In [None]:
import numpy as np
import pandas as pd
import matplotlib.pyplot as plt
import seaborn as sns
from sklearn.preprocessing import MinMaxScaler
from sklearn.preprocessing import StandardScaler
from sklearn.preprocessing import RobustScaler


In [None]:
keep_data = pd.read_csv(r"C:\Users\mjcanudo\Documents\Nova\ML\Project2\datasets\keep_data.csv", index_col='Cust_ID')

In [None]:
keep_data

In [None]:
from sklearn.svm import SVC

In [None]:
X = keep_data.drop(columns="Buy_product").copy()
y = keep_data["Buy_product"].copy()

In [None]:
from sklearn.decomposition import PCA


In [None]:
scaler = MinMaxScaler()
scaled = scaler.fit_transform(X)

In [None]:
df_scaled = pd.DataFrame(scaled, columns=X.columns, index=X.index)

In [None]:
pca_model = PCA(n_components=2)
df_reduced = pca_model.fit_transform(scaled)
plt.scatter(df_reduced[:,0], df_reduced[:,1])

In [None]:
df_x = pd.DataFrame(df_reduced)

In [None]:
svm_linear_model = SVC(kernel='linear', C=100)
svm_linear_model.fit(df_x, y)

Plot the maximum margin separating hyperplane within a two-class separable dataset using a Support Vector Machine classifier with linear kernel.

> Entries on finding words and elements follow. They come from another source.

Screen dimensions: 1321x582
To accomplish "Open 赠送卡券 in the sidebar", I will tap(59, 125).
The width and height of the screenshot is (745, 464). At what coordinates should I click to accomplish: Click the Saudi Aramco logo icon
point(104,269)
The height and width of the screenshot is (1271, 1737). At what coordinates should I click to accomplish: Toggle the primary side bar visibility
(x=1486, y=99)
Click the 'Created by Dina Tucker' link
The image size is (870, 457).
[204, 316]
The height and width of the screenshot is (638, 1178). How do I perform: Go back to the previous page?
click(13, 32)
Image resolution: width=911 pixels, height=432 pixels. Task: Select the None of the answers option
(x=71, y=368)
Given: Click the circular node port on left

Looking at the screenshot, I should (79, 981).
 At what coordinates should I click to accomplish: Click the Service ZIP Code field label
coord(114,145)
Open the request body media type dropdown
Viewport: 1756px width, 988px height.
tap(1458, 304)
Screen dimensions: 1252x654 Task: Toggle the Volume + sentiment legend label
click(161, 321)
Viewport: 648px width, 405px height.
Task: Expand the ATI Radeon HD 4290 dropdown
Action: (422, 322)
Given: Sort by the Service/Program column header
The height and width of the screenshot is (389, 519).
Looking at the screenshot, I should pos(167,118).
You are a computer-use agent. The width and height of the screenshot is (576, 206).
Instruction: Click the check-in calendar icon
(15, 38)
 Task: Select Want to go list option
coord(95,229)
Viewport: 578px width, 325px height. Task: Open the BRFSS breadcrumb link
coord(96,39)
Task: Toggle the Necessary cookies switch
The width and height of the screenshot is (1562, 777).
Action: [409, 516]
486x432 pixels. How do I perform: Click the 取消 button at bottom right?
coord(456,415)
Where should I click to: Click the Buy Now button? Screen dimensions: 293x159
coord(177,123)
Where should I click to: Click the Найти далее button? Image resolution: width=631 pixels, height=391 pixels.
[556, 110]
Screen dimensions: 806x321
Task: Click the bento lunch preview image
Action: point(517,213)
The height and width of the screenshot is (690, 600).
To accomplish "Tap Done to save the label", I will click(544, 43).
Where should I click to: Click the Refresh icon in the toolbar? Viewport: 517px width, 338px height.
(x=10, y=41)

Source: https://scikit-learn.org/stable/auto_examples/svm/plot_separating_hyperplane.html

In [None]:
def plot_svm_boundary(model,X,y):
    
    X = X.values
    y = y.values
    
    # Scatter Plot
    plt.scatter(X[:, 0], X[:, 1], c=y, s=30,cmap='seismic')

    
    # plot the decision function
    ax = plt.gca()
    xlim = ax.get_xlim()
    ylim = ax.get_ylim()

    # create grid to evaluate model
    xx = np.linspace(xlim[0], xlim[1], 30)
    yy = np.linspace(ylim[0], ylim[1], 30)
    YY, XX = np.meshgrid(yy, xx)
    xy = np.vstack([XX.ravel(), YY.ravel()]).T
    Z = model.decision_function(xy).reshape(XX.shape)

    # plot decision boundary and margins
    ax.contour(XX, YY, Z, colors='k', levels=[-1, 0, 1], alpha=0.5,
               linestyles=['--', '-', '--'])
    # plot support vectors
    ax.scatter(model.support_vectors_[:, 0], model.support_vectors_[:, 1], s=100,
               linewidth=1, facecolors='none', edgecolors='k')
    plt.show()

Since the data is not linearly separable, the linear kernel is not the appropriate option.

We will try non-linear kernels on SVC like rbf and poly

In [None]:
plot_svm_boundary(svm_linear_model, X=df_x, y=y)

In [None]:
# Gamma auto = 1/n of features
svm_rbf_model = SVC(kernel='rbf', C=0.001, gamma=5)
svm_rbf_model.fit(df_x, y)

LAB 2

In [None]:
from sklearn.metrics import f1_score
from sklearn.metrics import roc_curve, roc_auc_score
from sklearn.metrics import precision_recall_curve

################################### MODEL SELECTION & OPTIMIZATION ########################################
from sklearn.model_selection import StratifiedKFold
from sklearn.model_selection import train_test_split
from sklearn.model_selection import GridSearchCV
from sklearn.model_selection import RandomizedSearchCV

In [None]:
def select_best_models(data, model):
    skf = StratifiedKFold(n_splits = 5, random_state = 99, shuffle = True)
    X = data.drop('Buy_product', axis = 1)
    y = data['Buy_product'].copy()

    score_train, score_val = [],[]

    # perform the cross-validation
    for train_index, val_index in skf.split(X,y):
        X_train, X_val = X.iloc[train_index], X.iloc[val_index]
        y_train, y_val = y.iloc[train_index], y.iloc[val_index]

        # Scale the data
        scaler = MinMaxScaler().fit(X_train)
        X_train = scaler.transform(X_train)
        X_val = scaler.transform(X_val)

        # Apply model
        model.fit(X_train, y_train)
        predictions_train = model.predict(X_train)
        predictions_val = model.predict(X_val)
        score_train.append(f1_score(y_train, predictions_train))
        score_val.append(f1_score(y_val, predictions_val))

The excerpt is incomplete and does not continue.